The forelock or foretop is a part of a horse's mane, that grows from the animal's poll and falls forward between the ears and onto the forehead. Some breeds, particularly pony breeds, have a naturally thick forelock, while other breeds, such as many Thoroughbreds, have a thinner forelock. Primitive wild equines such as the Przewalski's horse with a naturally short, upright mane generally have no hair falling forward onto the forehead. Other equidae such as donkeys and zebras, have no discernible forelock at all.

==Purpose==
Little research has been published on the purpose of the forelock. However, the thick forelock is more prevalent in breeds developed in the cold, wet climates of northern Europe and is minimal on wild horse subspecies and other equine species adapted to hot, dry climates, such as the zebra or donkey. It tends to be fine and thin on many oriental horse breeds, even if they otherwise have long manes and tails. Thus, it may play a role in temperature regulation and to keep pests at bay.

==Grooming==
Grooming a forelock is dependent on what activities the horse will perform and the horse's breed standard. In certain horse sport competitions, such as dressage and hunter-under-saddle, the forelock is braided. Conversely, some breeds, such as the Andalusian, are usually shown with a long, full, forelock that is never braided.

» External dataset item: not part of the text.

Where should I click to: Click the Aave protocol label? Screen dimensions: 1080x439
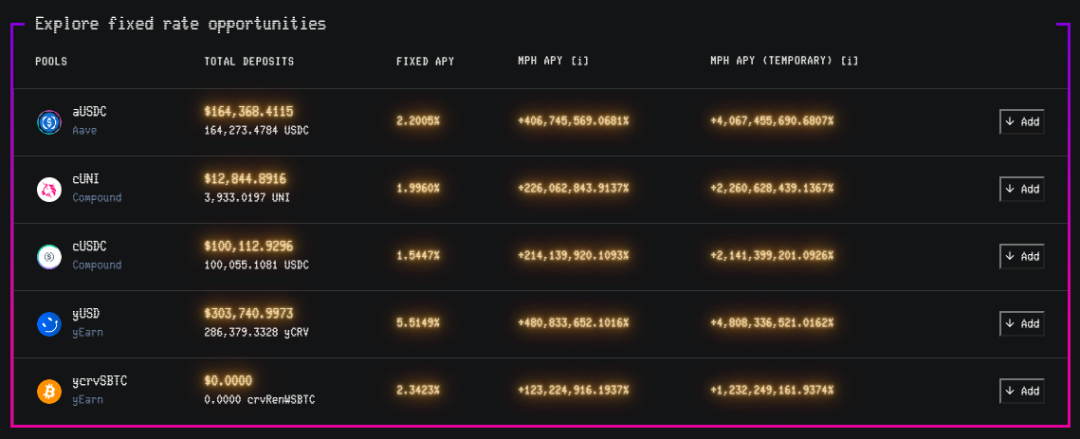85,130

Other breeds may confine the forelock with rubber bands and anchor it to the bridle. The forelock may also be roached (shaved off) in some competitions, such as polo. Quarter horses showing with the AQHA must leave their forelocks unshaved, even when the rest of the mane is roached.

==Human use==
Forelock is slang for a human hairstyle popular in the 1980s. In the 19th century, it was a common salute where a person saluted another by "tugging the forelock" (see Salute).